**WRITTEN EXERCISE**
Echo the records from the line with "Where should I" to the line with "pos(285,119)", inclusive, reproducing each line without any change.

**THE INPUT**

::::::::::

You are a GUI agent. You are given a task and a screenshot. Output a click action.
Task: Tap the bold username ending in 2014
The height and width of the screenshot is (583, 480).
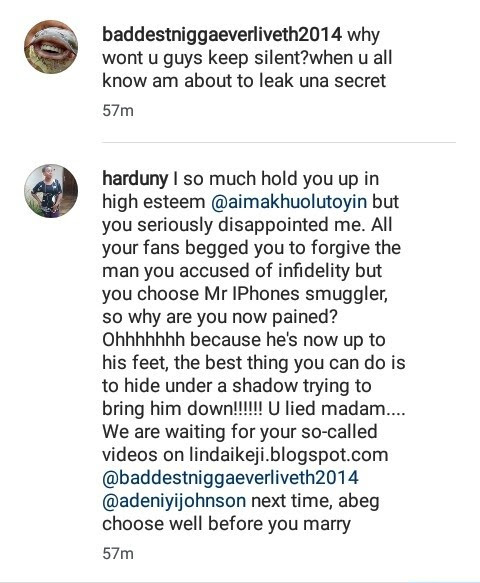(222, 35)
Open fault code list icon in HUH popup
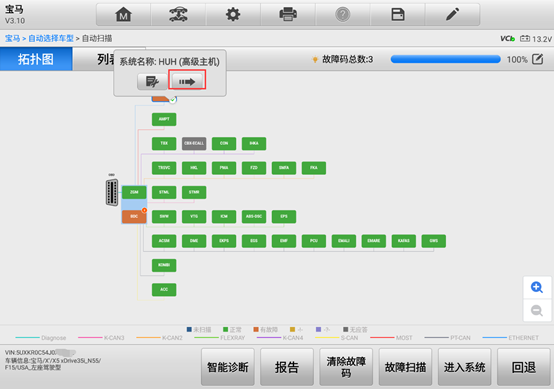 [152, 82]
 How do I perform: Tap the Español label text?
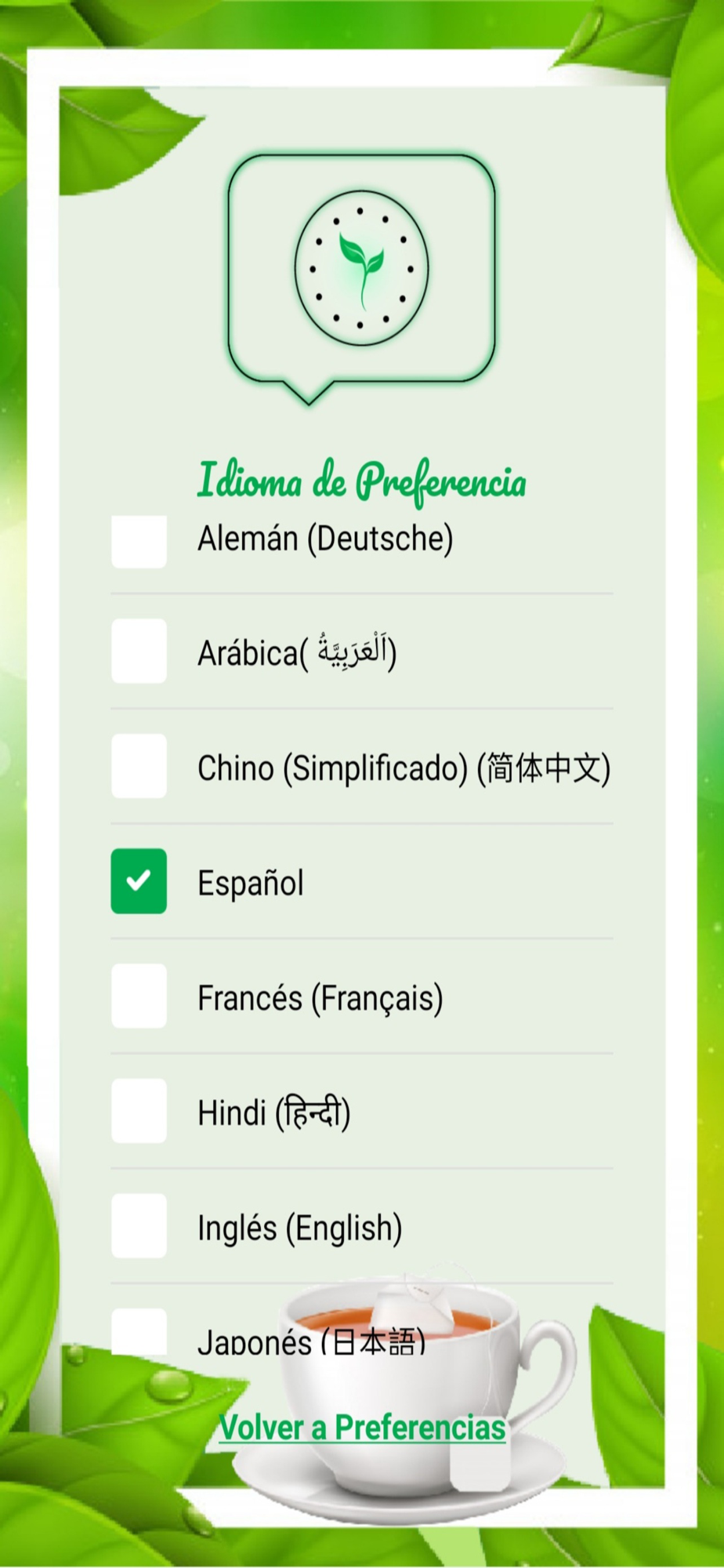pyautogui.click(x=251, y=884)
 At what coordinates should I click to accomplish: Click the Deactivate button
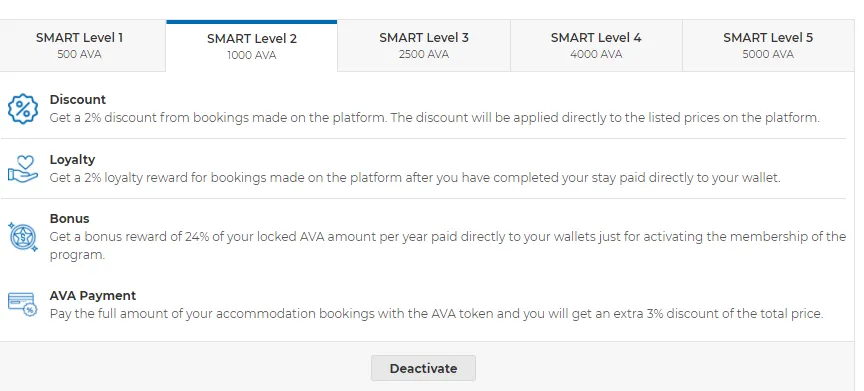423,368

::::::::::

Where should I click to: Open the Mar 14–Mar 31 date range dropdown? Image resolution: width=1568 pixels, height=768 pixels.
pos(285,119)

::::::::::

**WRITTEN ANSWER**
Where should I click to: Open the Mar 14–Mar 31 date range dropdown? Image resolution: width=1568 pixels, height=768 pixels.
pos(285,119)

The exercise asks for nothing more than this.